0xAA (170) or 0xAC (172), or UTF-8's ready-made 0xC2 0xAC (=U+00AC)?
(Speaking of multiple bytes, a "stretch goal" might be the option to
insert an entire string in response to an Alt code, but that's gravy
and not the old muscle memory.)

Yes, I seriously would like to do this if I can get good enough, from
zero to not-quite-hero. Yes, I would very much appreciate help and any
useful pointers. On-list, off-list, elsewhere, anything, from anyone.

Ian

PS: That said, nobody bet on me succeeding, unless you like losing money.

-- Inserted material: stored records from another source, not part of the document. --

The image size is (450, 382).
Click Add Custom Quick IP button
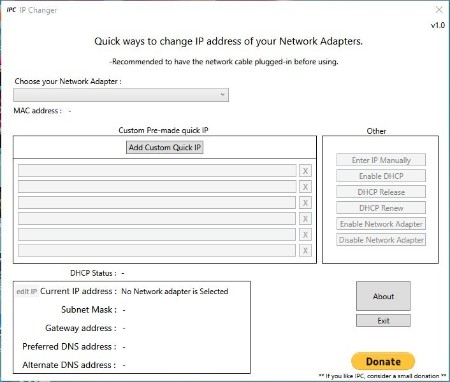[165, 147]
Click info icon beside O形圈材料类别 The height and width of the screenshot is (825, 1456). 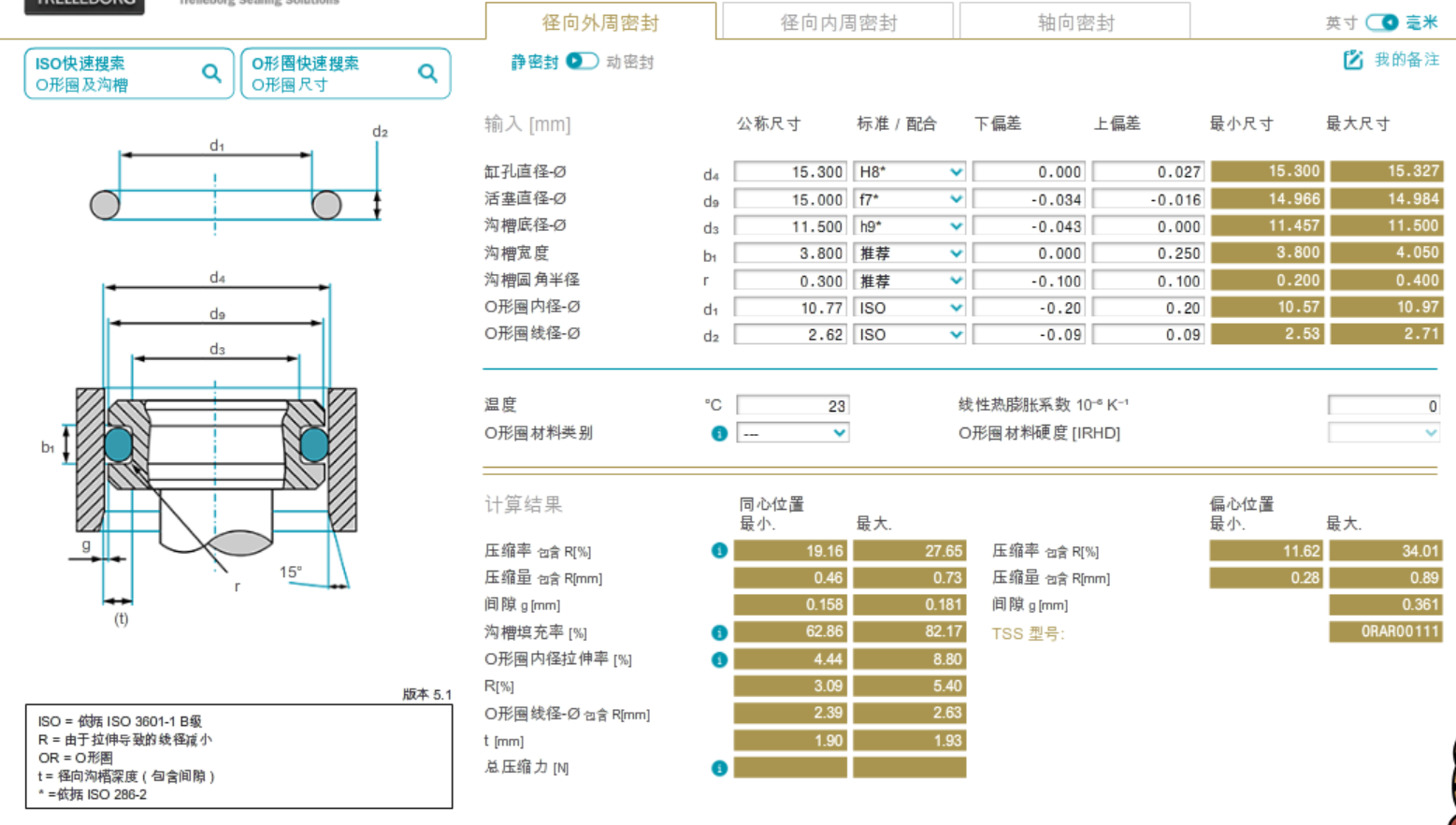719,433
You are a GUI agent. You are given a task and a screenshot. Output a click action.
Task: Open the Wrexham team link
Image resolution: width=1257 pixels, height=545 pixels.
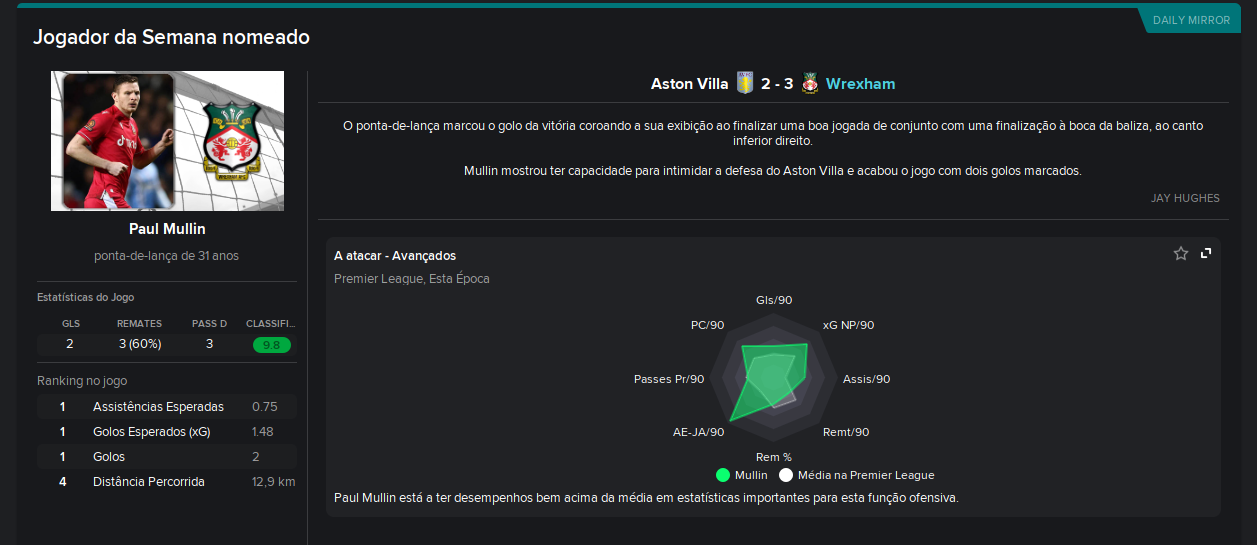tap(860, 84)
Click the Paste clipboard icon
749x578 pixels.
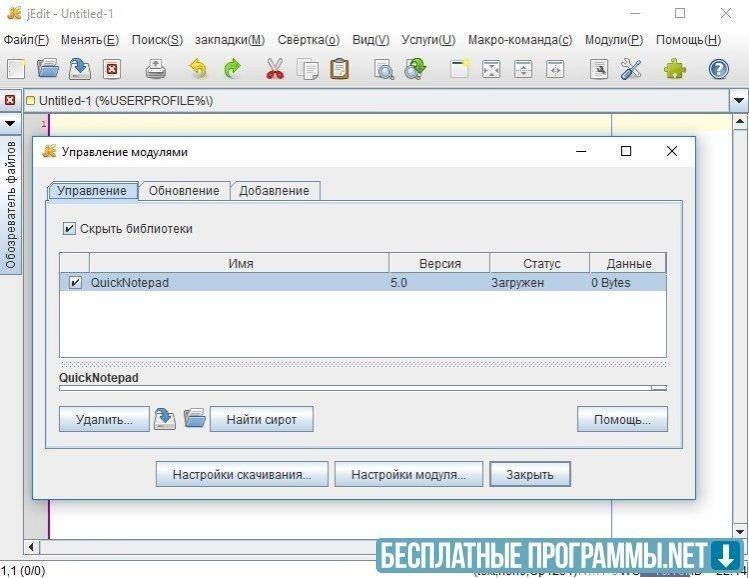click(x=340, y=69)
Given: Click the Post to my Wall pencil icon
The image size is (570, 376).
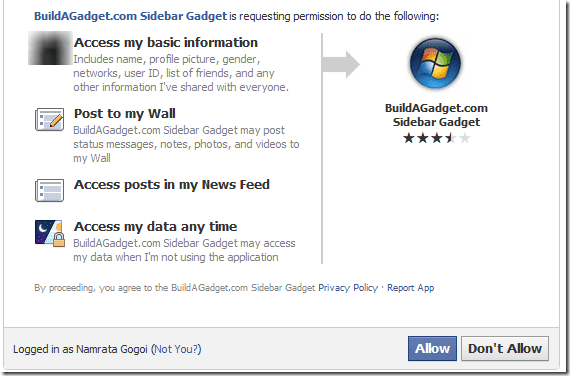Looking at the screenshot, I should pos(49,119).
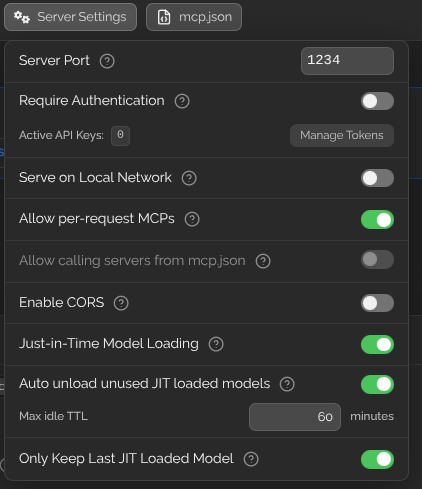Open the mcp.json file button
The width and height of the screenshot is (422, 489).
tap(194, 17)
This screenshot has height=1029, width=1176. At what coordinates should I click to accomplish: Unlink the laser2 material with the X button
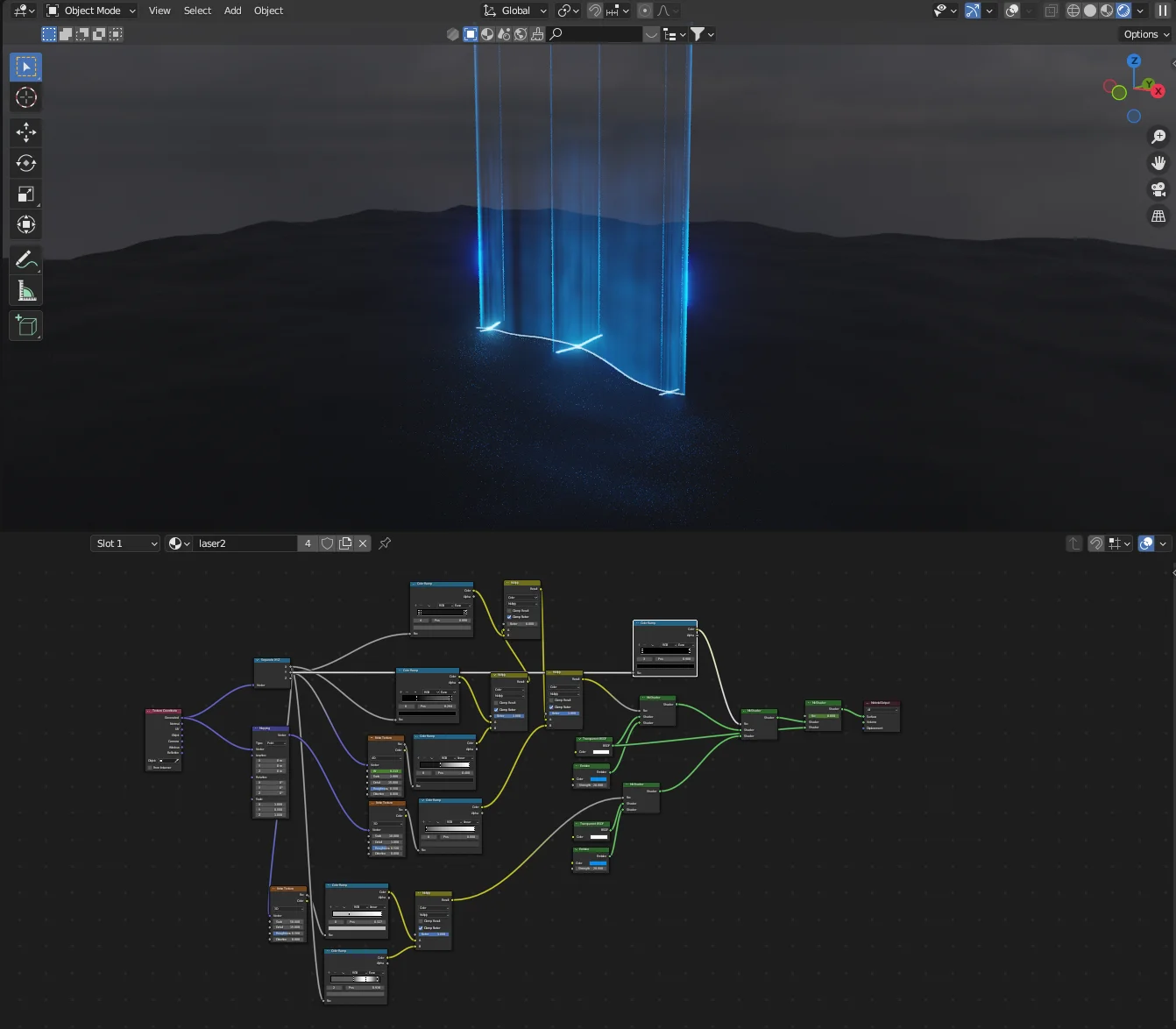point(363,543)
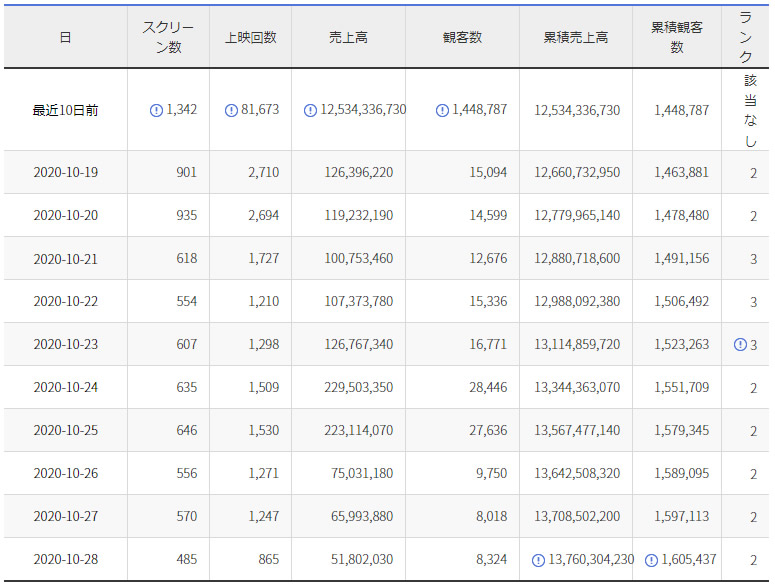Click the 上映回数 column header
The height and width of the screenshot is (587, 775).
pyautogui.click(x=250, y=37)
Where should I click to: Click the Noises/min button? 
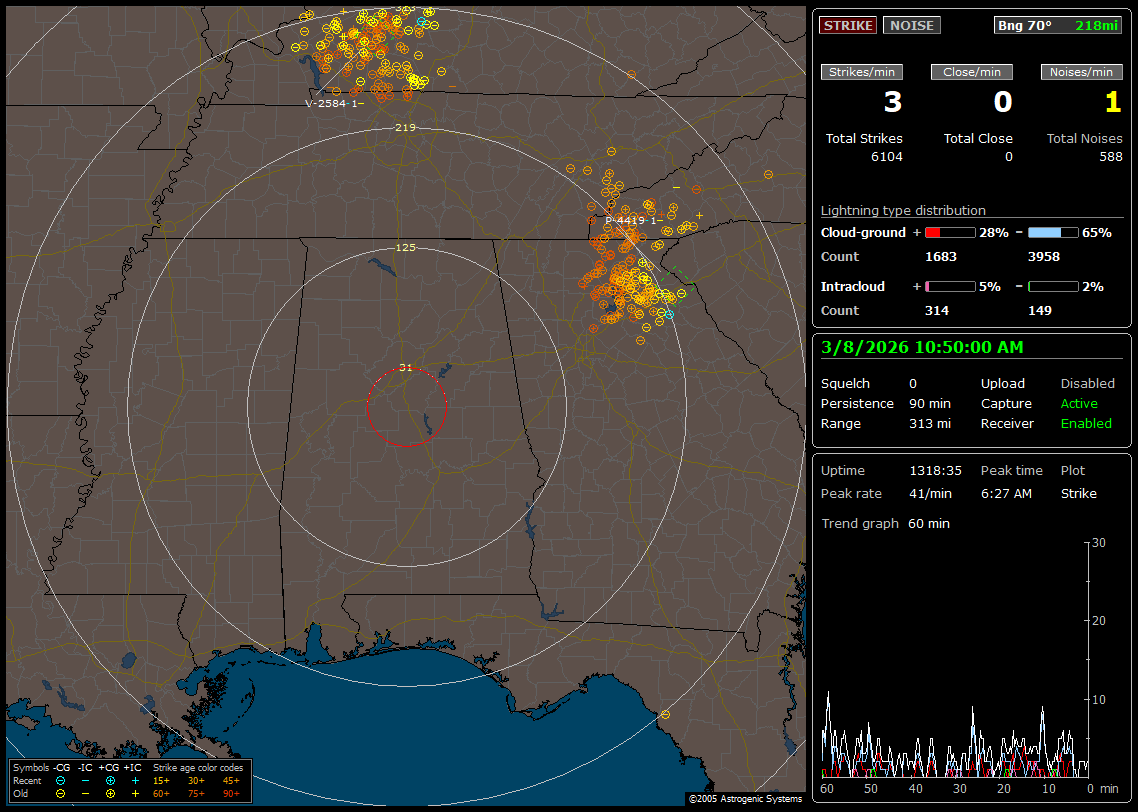[x=1081, y=72]
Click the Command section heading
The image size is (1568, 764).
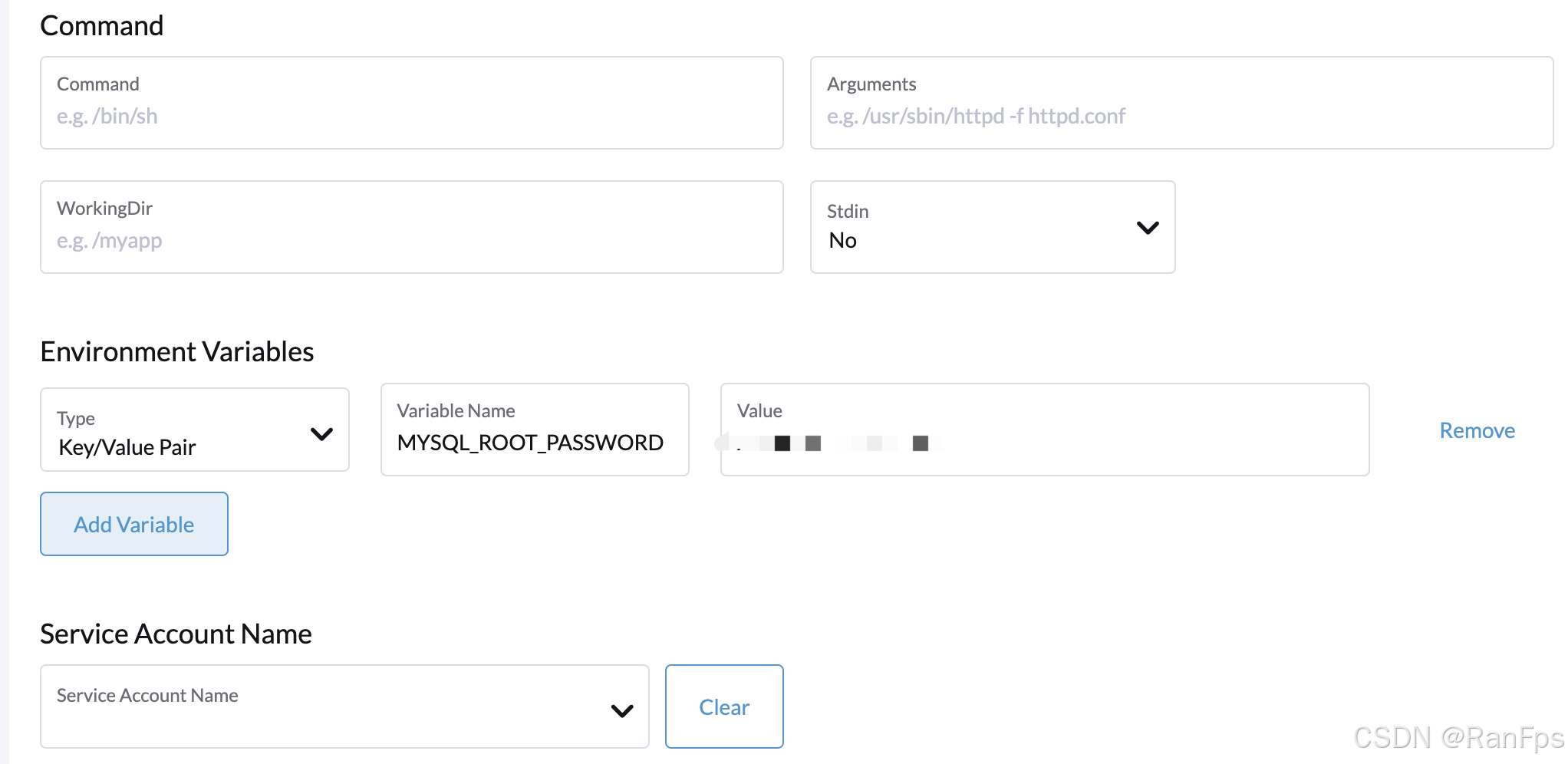tap(102, 25)
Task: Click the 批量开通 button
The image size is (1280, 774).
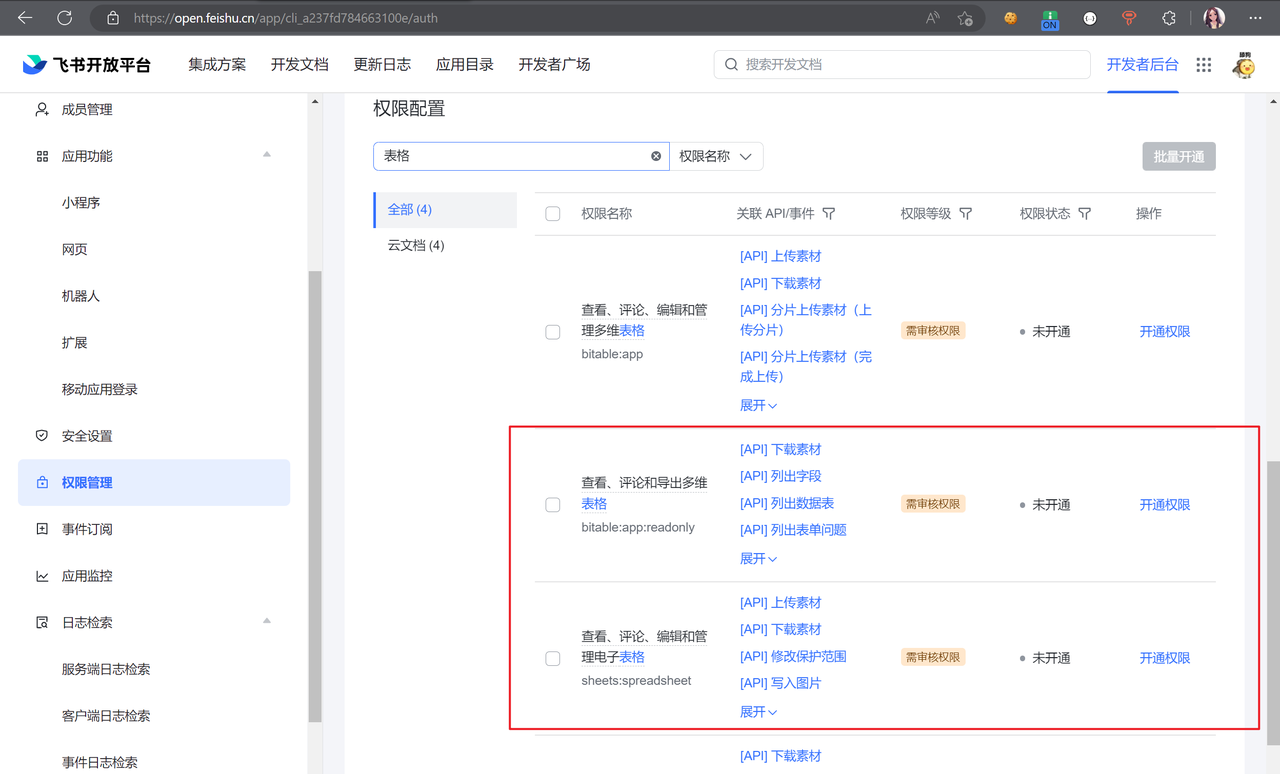Action: pos(1178,157)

[0] <https://en.wikipedia.org/wiki/IBM_Personal_Computer>
[1] <https://en.wikipedia.org/wiki/Alt_code>
[2] <https://en.wikipedia.org/wiki/SBCS>
[3] <https://en.wikipedia.org/wiki/Code_page#DOS_code_pages>
[4] <https://en.wikipedia.org/wiki/Character_encoding#Terminology>:
"The compromise solution that was eventually found and developed into
Unicode was to break the assumption (dating back to telegraph codes)
that each character should always directly correspond to a particular
sequence of bits. Instead, characters would first be mapped to a
universal intermediate representation in the form of abstract numbers
called __code points__. Code points would then be represented in a
variety of ways and with various default numbers of bits per character
(__code units__) depending on context. To encode code points higher
than the length of the code unit, such as above 256 for 8-bit units,
the solution was to implement variable-width encodings where an escape
sequence would signal that subsequent bits should be parsed as a
higher code point."
[5] This was later extended, e.g. to bigger code pages and longer (or
even alphanumeric) sequences, and while I don't want to support
alphanumeric, I too would hope to support
Alt+near-arbitrarily-long-nums, i.e. specifically I want to support
users typing anything from Alt+0 through Alt+18446744073709551615,
i.e. ull, i.e. unsigned long long int. (That's provided the sequence
in question is included in a config file--.altnumrc?--listing
sequences and the bytes to be inserted into the keyboard buffer in
response to the respective sequence.) The emphasis would be on
supporting existing Alt+0 thru Alt+255 muscle memory though.